TUGAS YANG DIKERJAKAN.
• 1. Dalam teks bacaan, siapa yang menjadi saksi meringankan bagi Firli dalam sidang praperadilan di PN Jakarta Selatan?
• 2. Salin dengan tepat bagian teks bacaan yang dimulai dengan "Praswad berharap, putusan" dan berlanjut sampai "tim kuasa hukumnya.".

TEKS BACAAN.
---*---
Ketua IM57+ Institute, M Praswad Nugraha, menyatakan seharusnya KPK Dewas langsung memutuskan dugaan pelanggaran kode etik Firli secara in absentia. Hal ini karena sudah dipanggil secara patut pada dia kesempatan namun dia tidak hadir.

“Jika Dewas kembali mengulur-ulur perkara ini dengan alasan terlapor tidak hadir, saya pikir Dewas bisa langsung mengundurkan diri saja jika tidak sanggup lagi menjalankan tupoksinya menegakkan kode etik,” tegas Praswad dihubungi Tirto, Jumat (15/12/2023).

Praswad berharap, putusan etik Dewas KPK adalah meminta Firli Bahuri untuk mengundurkan diri jika terbukti melakukan pelanggaran berat. Hal ini dapat membuat kepemimpinan Firli menjadi kehilangan legitimasi jika dipaksa terus dilanjutkan.

“Saat itu juga Firli Bahuri kehilangan legitimasinya untuk meneruskan jabatannya sebagai pimpinan dan Ketua KPK,” terang dia.

Reporter Tirto sudah berupaya meminta tanggapan Firli Bahuri dan kuasa hukumnya, Ian Iskandar. Kendati demikian, permohonan wawancara yang dilayangkan Tirto ke nomor ponsel keduanya, tidak mendapatkan respons.

Pembelaan Rekan di Praperadilan

Wakil Ketua KPK, Alexander Marwata, ikut menjadi sorotan dalam pusaran perkara pidana Firli Bahuri. Sebab, Alex menjadi saksi meringankan dalam sidang praperadilan penetapan tersangka Firli di PN Jakarta Selatan, Kamis (14/12/2023). Hal ini atas permintaan Firli lewat tim kuasa hukumnya.

Dia menerangkan soal proses penanganan perkara korupsi di KPK kepada hakim tunggal Imelda Herawati. Lebih jauh, Alex juga menjelaskan pandangannya terkait kode etik pimpinan KPK bertemu pihak berperkara, yang tercantum dalam Pasal 36 di Undang-Undang KPK. Dia menilai, pimpinan KPK yang tidak sengaja bertemu dengan pihak berperkara belum tentu dapat disebut melanggar kode etik.

Usai agenda sidang, Alex juga mengaku akan diperiksa oleh polisi terkait kasus dugaan pemerasan Ketua KPK nonaktif Firli Bahuri. Namun, dia belum dapat memastikan kapan jadwal pemeriksaan tersebut dapat dihadirinya.
---*---
BAGIAN DATA.
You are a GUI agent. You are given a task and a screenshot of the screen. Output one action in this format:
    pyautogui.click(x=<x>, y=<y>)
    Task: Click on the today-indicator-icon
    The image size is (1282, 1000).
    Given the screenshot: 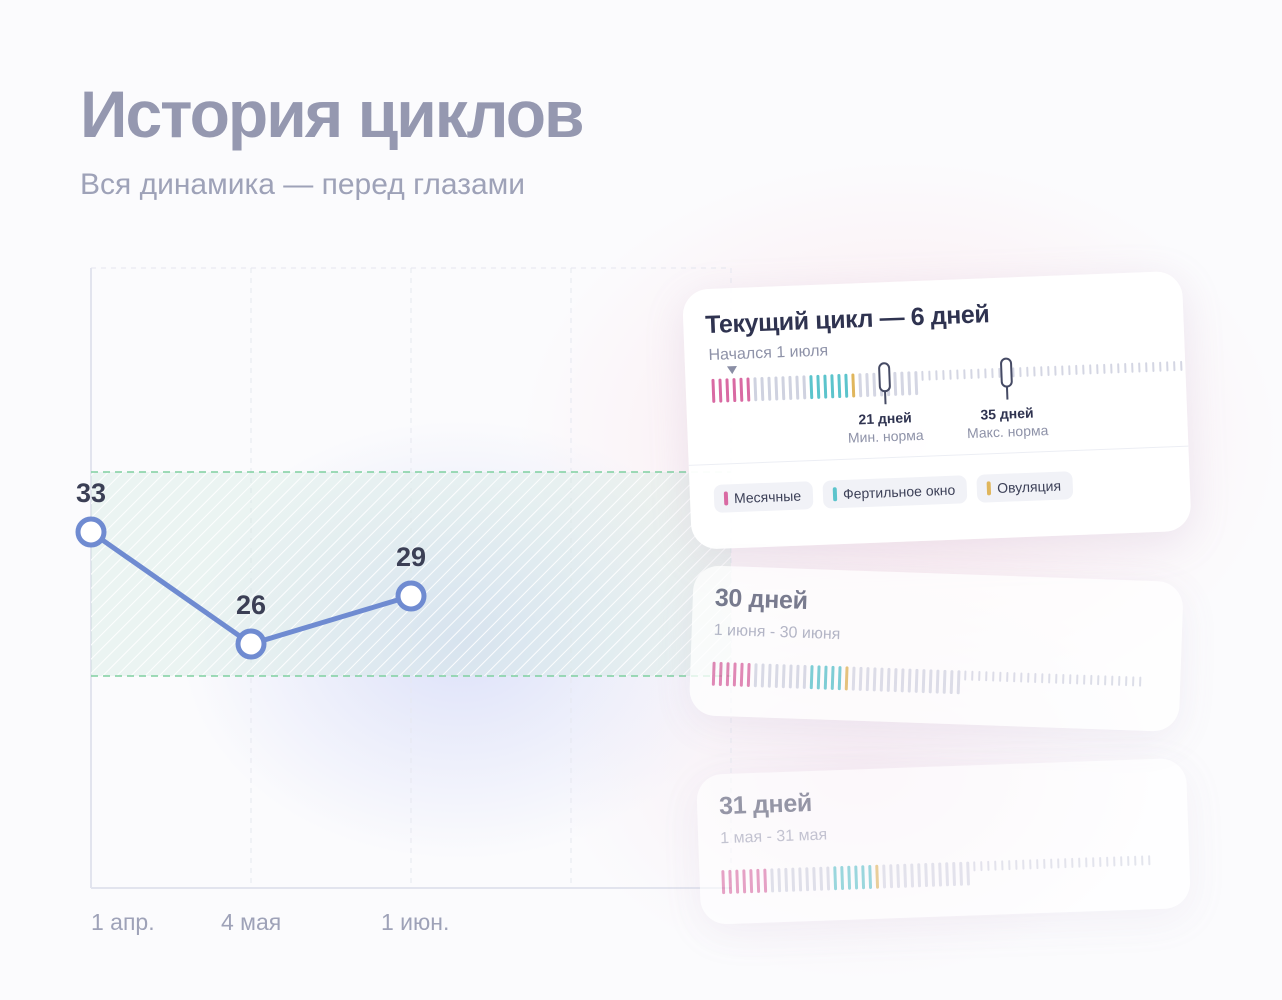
---*---
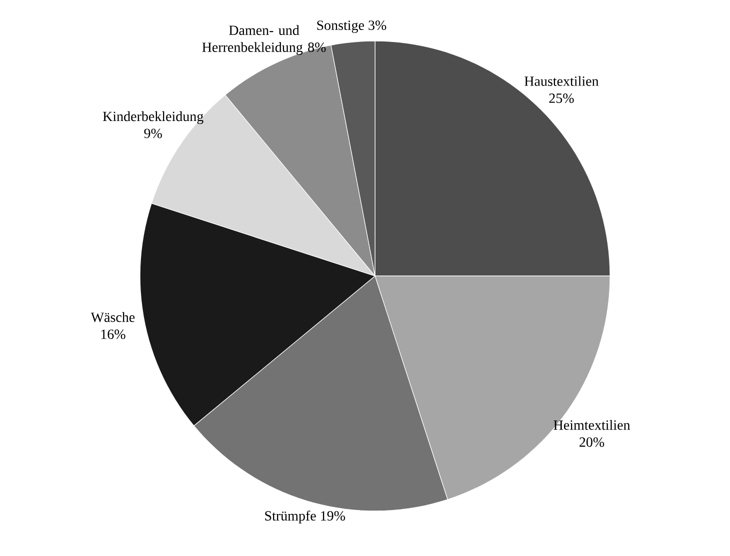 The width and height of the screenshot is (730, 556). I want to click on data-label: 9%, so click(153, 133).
---*---
JAWABAN BERURUTAN.
• 1. Alexander Marwata, Wakil Ketua KPK.

• 2.
Praswad berharap, putusan etik Dewas KPK adalah meminta Firli Bahuri untuk mengundurkan diri jika terbukti melakukan pelanggaran berat. Hal ini dapat membuat kepemimpinan Firli menjadi kehilangan legitimasi jika dipaksa terus dilanjutkan.

“Saat itu juga Firli Bahuri kehilangan legitimasinya untuk meneruskan jabatannya sebagai pimpinan dan Ketua KPK,” terang dia.

Reporter Tirto sudah berupaya meminta tanggapan Firli Bahuri dan kuasa hukumnya, Ian Iskandar. Kendati demikian, permohonan wawancara yang dilayangkan Tirto ke nomor ponsel keduanya, tidak mendapatkan respons.

Pembelaan Rekan di Praperadilan

Wakil Ketua KPK, Alexander Marwata, ikut menjadi sorotan dalam pusaran perkara pidana Firli Bahuri. Sebab, Alex menjadi saksi meringankan dalam sidang praperadilan penetapan tersangka Firli di PN Jakarta Selatan, Kamis (14/12/2023). Hal ini atas permintaan Firli lewat tim kuasa hukumnya.